Kokoro TTS Local

A local implementation of the Kokoro Text-to-Speech model, featuring dynamic module loading, automatic dependency management, and a web interface.

Features

Local text-to-speech synthesis using the Kokoro-82M model
Multiple voice support with easy voice selection (54 voices available across 8 languages)
Automatic model and voice downloading from Hugging Face
Phoneme output support and visualization
Interactive CLI and web interface
Voice listing functionality
Cross-platform support (Windows, Linux, macOS)
Real-time generation progress display
Multiple output formats (WAV, MP3, AAC)

Prerequisites

Python 3.8 or higher
FFmpeg (optional, for MP3/AAC conversion)
CUDA-compatible GPU (optional, for faster generation)
Git (for version control and package management)

Installation

Clone the repository and create a Python virtual environment:

# Windows
python -m venv venv
.\venv\Scripts\activate

# Linux/macOS
python3 -m venv venv
source venv/bin/activate

Install dependencies:

pip install -r requirements.txt

Alternative Installation (Simplified): For a simpler setup, you can also install the official Kokoro package directly:

pip install kokoro>=0.9.2 soundfile
apt-get install espeak-ng  # On Linux
# or brew install espeak  # On macOS

(Optional) For GPU acceleration, install PyTorch with CUDA support:

# For CUDA 11.8
pip install torch torchvision torchaudio --index-url https://download.pytorch.org/whl/cu118

# For CUDA 12.1
pip install torch torchvision torchaudio --index-url https://download.pytorch.org/whl/cu121

# For CUDA 12.6
pip install torch torchvision torchaudio --index-url https://download.pytorch.org/whl/cu126

# For CUDA 12.8 (for RTX 50-series cards)

» Dataset section:
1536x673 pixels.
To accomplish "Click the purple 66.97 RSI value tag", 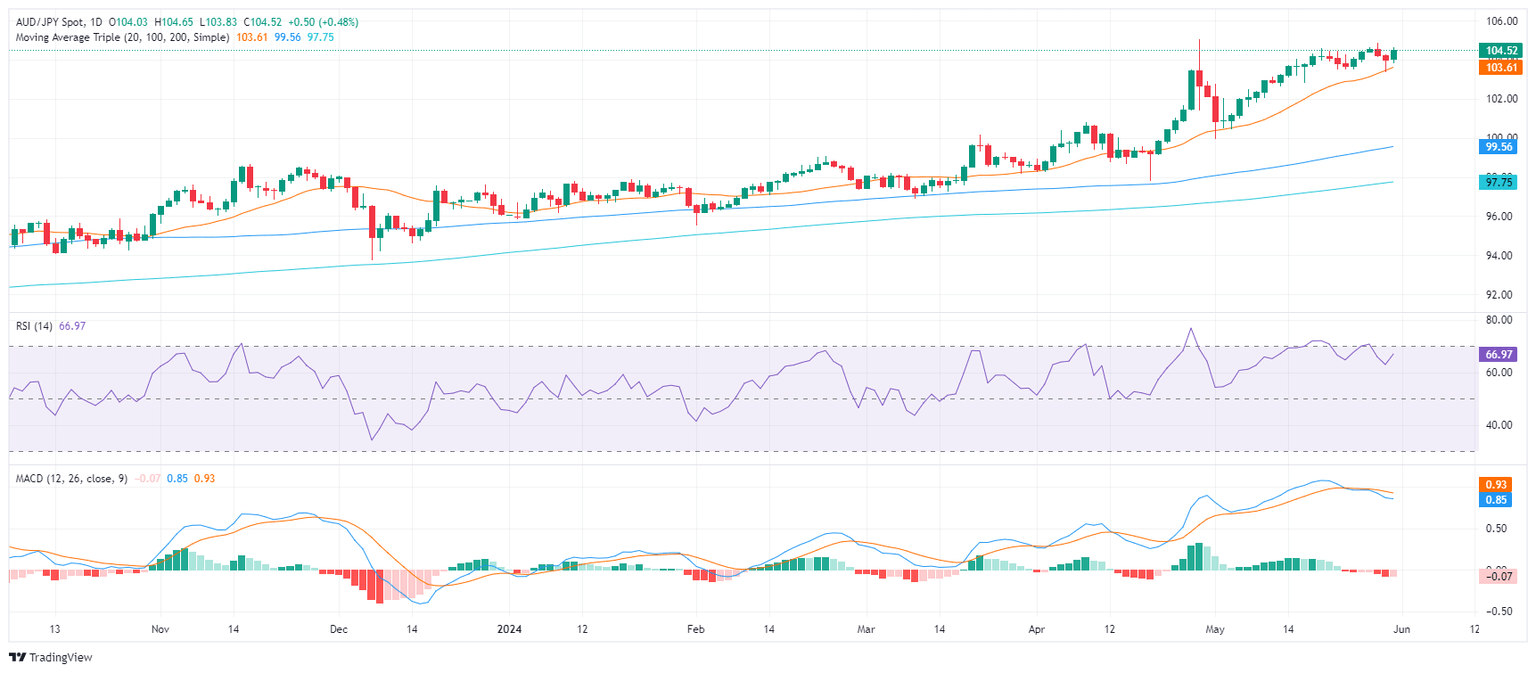I will pyautogui.click(x=1502, y=354).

» Directions for this task:
Decide whether each statement agrees with the Kokoro TTS Local page, answering yes or no and quoting the words of the page that settle it. 1. FFmpeg must be installed for the program to work at all. 2. The available voices span 8 languages. 3. On macOS, the simplified installation installs espeak with brew.

» Response to the task:
1. No: "FFmpeg (optional, for MP3/AAC conversion)"
2. Yes: "54 voices available across 8 languages"
3. Yes: "# or brew install espeak"